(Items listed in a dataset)
────────────────────

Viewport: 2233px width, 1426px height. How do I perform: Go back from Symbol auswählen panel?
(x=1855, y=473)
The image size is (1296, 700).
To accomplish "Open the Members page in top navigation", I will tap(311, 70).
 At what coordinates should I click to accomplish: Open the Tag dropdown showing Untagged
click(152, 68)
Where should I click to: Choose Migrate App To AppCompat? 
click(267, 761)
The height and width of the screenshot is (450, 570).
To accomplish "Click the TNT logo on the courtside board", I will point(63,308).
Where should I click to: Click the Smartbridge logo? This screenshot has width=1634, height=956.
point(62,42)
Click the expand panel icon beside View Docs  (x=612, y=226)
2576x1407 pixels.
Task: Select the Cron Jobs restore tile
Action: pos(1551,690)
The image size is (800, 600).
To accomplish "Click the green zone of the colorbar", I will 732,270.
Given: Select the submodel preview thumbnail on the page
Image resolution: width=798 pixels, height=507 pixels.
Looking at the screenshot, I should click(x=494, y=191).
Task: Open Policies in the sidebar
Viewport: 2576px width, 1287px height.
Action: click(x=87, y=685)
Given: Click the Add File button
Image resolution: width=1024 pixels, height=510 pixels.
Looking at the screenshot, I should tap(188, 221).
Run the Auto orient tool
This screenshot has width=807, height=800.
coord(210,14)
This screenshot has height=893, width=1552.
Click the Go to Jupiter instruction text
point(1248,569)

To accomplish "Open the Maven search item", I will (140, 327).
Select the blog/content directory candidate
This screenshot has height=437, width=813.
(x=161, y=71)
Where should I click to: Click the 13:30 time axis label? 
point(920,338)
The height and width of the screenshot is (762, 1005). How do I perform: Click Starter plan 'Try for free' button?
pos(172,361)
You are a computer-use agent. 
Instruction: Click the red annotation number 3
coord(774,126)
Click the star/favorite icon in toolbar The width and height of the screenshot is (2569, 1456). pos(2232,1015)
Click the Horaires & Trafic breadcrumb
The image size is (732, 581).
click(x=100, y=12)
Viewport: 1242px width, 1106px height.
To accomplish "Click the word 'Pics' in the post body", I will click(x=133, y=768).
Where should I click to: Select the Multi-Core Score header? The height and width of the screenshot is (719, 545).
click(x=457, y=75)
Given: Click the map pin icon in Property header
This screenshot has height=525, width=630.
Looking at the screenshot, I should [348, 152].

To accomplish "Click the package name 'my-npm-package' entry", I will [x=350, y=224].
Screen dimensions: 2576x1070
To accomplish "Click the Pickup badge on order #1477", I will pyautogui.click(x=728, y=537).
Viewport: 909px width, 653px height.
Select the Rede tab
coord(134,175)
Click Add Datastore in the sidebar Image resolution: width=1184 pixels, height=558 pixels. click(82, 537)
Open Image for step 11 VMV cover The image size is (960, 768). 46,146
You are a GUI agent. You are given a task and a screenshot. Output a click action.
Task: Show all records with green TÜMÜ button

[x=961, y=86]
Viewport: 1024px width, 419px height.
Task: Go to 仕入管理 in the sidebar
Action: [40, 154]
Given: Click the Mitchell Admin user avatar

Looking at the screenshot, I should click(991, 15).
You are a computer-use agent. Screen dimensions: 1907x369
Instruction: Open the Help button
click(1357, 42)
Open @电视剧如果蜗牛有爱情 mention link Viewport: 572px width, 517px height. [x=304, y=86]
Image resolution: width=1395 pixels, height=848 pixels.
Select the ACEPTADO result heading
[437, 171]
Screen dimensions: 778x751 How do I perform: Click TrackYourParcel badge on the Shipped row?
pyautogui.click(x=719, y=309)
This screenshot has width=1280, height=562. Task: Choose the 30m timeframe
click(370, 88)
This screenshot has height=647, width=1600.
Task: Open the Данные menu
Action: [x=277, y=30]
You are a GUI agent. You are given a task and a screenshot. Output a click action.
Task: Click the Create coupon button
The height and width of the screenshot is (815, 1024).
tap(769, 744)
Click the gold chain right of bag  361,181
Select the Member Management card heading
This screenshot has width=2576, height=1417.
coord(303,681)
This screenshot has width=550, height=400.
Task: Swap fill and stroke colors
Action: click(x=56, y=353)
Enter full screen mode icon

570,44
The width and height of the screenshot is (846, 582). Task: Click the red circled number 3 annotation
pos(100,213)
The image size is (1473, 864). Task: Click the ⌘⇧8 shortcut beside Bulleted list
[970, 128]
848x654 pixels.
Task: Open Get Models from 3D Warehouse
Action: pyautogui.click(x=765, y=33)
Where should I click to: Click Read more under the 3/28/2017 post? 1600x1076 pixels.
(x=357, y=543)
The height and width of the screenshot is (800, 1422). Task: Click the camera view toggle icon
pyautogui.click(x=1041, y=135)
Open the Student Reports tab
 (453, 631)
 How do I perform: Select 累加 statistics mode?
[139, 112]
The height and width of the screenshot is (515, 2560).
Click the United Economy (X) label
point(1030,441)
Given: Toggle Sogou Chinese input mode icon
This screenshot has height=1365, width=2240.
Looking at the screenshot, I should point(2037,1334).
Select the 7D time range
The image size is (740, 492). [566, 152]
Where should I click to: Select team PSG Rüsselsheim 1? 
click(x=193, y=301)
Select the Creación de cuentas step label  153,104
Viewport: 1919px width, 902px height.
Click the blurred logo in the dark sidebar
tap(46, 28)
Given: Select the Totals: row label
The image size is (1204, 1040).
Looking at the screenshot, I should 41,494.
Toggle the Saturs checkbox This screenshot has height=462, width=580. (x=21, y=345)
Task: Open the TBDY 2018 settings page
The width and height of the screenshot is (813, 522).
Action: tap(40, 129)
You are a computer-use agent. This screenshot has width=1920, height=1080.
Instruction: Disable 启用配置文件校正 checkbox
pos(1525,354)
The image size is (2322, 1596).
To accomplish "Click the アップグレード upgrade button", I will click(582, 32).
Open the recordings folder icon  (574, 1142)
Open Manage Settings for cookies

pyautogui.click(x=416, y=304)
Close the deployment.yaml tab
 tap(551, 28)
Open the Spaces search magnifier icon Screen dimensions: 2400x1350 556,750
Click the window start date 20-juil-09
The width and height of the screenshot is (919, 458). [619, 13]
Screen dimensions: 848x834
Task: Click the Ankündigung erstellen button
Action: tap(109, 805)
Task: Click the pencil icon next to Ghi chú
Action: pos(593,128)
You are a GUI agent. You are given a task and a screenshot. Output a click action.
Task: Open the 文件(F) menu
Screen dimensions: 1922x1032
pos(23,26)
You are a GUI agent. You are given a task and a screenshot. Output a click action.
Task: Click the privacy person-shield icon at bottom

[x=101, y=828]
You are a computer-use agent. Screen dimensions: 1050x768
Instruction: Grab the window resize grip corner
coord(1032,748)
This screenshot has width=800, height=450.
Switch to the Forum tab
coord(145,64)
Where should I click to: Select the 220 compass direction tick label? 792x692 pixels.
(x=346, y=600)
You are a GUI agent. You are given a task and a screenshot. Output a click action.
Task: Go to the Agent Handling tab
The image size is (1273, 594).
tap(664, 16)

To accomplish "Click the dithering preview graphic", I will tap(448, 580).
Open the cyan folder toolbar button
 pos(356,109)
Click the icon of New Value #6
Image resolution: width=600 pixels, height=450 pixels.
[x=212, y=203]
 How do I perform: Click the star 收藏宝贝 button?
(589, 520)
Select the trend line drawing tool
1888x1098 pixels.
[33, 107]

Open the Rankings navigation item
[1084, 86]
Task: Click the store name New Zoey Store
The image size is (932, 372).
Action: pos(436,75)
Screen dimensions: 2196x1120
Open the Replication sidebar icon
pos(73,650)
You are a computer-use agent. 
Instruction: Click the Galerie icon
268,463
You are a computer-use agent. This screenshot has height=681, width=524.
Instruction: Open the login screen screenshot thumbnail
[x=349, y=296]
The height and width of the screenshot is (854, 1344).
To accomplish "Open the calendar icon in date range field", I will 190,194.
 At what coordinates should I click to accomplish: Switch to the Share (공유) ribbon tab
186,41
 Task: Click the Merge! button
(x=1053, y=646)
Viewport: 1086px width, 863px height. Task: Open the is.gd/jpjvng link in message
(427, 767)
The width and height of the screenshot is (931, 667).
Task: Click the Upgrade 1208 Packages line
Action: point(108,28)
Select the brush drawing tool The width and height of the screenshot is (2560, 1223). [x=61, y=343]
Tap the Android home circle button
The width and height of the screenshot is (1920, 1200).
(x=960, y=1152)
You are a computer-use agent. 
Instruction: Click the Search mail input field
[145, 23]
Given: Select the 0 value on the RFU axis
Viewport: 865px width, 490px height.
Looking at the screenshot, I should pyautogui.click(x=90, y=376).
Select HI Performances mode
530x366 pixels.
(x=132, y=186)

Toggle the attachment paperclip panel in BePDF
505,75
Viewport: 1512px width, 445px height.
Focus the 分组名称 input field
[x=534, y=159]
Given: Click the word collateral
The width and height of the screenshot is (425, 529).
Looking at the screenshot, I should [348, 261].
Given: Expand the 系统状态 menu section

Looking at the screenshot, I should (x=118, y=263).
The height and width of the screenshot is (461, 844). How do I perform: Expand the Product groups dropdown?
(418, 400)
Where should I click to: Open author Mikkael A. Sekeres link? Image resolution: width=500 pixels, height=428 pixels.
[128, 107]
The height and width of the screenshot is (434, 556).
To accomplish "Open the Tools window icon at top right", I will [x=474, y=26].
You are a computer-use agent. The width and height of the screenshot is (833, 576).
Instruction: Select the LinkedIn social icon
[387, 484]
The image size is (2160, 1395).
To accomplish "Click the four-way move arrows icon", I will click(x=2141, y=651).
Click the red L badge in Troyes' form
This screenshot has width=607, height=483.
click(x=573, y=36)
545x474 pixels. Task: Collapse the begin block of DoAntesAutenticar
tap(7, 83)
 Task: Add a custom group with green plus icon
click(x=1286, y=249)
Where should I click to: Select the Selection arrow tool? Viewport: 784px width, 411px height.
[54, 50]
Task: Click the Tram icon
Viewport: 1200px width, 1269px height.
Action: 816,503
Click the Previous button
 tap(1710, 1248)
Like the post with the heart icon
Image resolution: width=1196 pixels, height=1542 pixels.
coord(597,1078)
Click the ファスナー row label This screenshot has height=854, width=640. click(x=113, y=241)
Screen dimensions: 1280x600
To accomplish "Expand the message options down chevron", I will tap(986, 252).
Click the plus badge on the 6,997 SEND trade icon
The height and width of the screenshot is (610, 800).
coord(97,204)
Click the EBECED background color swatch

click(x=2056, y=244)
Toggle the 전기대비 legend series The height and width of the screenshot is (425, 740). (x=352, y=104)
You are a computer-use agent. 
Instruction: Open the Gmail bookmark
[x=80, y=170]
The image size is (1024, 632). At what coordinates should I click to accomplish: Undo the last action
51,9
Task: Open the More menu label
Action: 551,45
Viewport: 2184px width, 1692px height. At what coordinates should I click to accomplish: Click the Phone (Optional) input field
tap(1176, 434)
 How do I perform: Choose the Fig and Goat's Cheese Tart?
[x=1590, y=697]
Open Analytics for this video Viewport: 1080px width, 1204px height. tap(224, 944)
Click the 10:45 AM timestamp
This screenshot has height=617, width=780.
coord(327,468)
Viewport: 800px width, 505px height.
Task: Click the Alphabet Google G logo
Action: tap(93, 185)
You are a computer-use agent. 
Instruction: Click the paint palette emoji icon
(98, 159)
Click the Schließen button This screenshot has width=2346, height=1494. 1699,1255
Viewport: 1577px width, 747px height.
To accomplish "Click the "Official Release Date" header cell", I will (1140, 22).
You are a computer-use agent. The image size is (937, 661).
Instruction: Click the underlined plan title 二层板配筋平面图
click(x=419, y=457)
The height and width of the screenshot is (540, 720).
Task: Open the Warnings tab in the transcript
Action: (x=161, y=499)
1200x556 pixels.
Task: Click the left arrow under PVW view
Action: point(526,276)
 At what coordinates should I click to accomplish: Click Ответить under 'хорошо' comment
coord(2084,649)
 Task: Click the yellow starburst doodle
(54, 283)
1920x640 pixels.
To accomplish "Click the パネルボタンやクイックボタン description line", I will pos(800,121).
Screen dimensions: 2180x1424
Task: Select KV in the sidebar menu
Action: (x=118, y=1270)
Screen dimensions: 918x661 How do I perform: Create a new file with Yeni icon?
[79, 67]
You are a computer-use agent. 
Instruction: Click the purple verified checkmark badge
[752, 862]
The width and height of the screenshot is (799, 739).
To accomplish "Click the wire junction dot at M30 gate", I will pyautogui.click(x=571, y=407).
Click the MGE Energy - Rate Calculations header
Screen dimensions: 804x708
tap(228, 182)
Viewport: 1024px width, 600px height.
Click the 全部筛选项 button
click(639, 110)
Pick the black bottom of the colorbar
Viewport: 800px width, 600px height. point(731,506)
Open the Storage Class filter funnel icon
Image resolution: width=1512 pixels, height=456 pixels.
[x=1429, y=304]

────────────────────

#### TASK INSTRUCTIONS:
Please list each line of the items above that contains the word "number", copying every such line in full.

#### PROBLEM SOLUTION:
Instruction: Click the red annotation number 3
The width and height of the screenshot is (846, 582). Task: Click the red circled number 3 annotation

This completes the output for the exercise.